#### PROBLEM DETAILS:
Nothing should appear in the answer except the lines from the one containing "Más Vendidos (75, 1158)" through the end of the records below, written out exactly.

Collected data
§ §

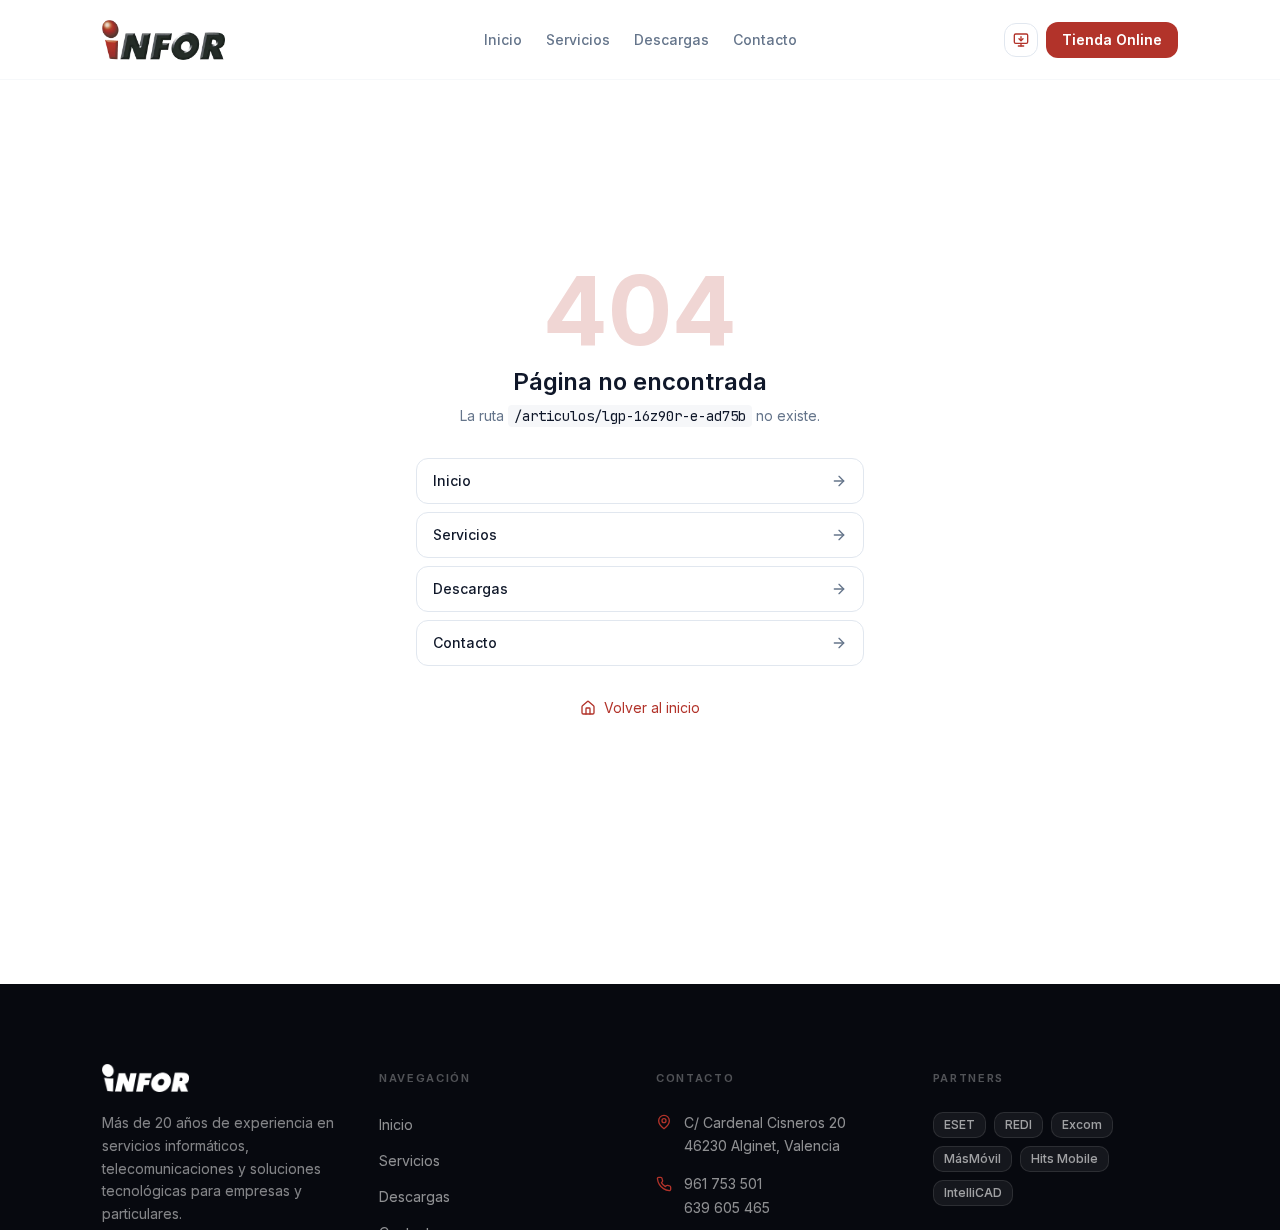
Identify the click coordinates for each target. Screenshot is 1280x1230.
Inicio (503, 39)
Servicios (578, 39)
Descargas (671, 39)
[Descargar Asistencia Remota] (1021, 40)
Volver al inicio (652, 707)
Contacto (765, 39)
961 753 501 (723, 1183)
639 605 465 (727, 1207)
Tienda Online (1112, 39)
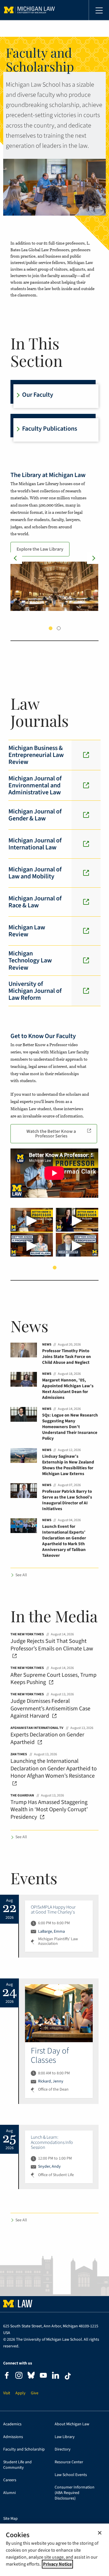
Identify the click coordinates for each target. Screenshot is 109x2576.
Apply (20, 2393)
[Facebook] (6, 2376)
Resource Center (69, 2462)
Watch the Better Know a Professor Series (51, 1133)
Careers (9, 2480)
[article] (59, 1926)
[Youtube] (43, 2376)
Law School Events (71, 2475)
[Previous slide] (16, 558)
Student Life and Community (17, 2465)
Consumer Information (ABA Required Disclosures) (74, 2493)
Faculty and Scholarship (24, 2449)
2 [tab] (58, 628)
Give (34, 2393)
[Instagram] (18, 2376)
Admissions (13, 2437)
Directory (63, 2449)
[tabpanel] (54, 540)
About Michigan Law (72, 2424)
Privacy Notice (57, 2564)
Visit (6, 2393)
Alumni (9, 2493)
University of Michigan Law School (29, 10)
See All (21, 1575)
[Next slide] (93, 558)
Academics (12, 2424)
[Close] (99, 2532)
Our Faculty (37, 394)
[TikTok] (67, 2376)
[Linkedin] (55, 2376)
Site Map (10, 2519)
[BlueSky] (31, 2376)
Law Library (65, 2437)
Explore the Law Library (40, 549)
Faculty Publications (49, 428)
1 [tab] (50, 628)
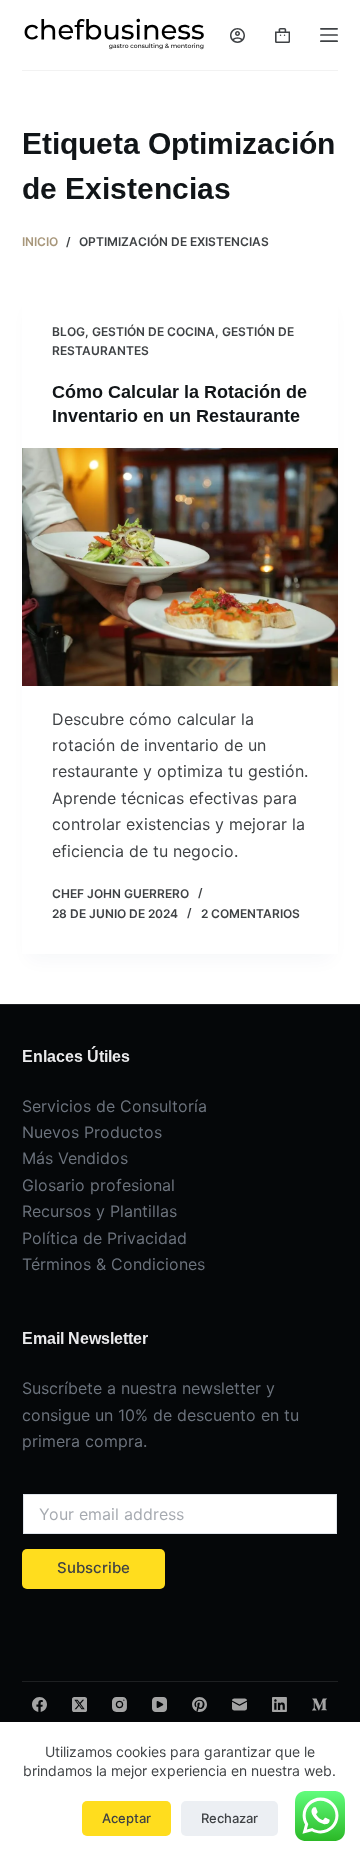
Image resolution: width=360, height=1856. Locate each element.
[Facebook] (39, 1704)
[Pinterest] (199, 1704)
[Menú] (329, 35)
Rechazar (229, 1818)
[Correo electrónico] (239, 1704)
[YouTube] (159, 1704)
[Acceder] (237, 35)
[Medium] (319, 1704)
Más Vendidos (75, 1158)
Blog (68, 331)
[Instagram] (119, 1704)
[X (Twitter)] (79, 1704)
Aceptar (126, 1818)
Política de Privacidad (104, 1238)
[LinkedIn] (279, 1704)
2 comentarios (250, 913)
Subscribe (93, 1567)
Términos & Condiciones (113, 1264)
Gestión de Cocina (153, 331)
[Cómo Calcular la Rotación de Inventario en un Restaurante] (180, 567)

§ §

#### RESULT OF THE TASK:
Más Vendidos (75, 1158)
Blog (68, 331)
[Instagram] (119, 1704)
[X (Twitter)] (79, 1704)
Aceptar (126, 1818)
Política de Privacidad (104, 1238)
[LinkedIn] (279, 1704)
2 comentarios (250, 913)
Subscribe (93, 1567)
Términos & Condiciones (113, 1264)
Gestión de Cocina (153, 331)
[Cómo Calcular la Rotación de Inventario en un Restaurante] (180, 567)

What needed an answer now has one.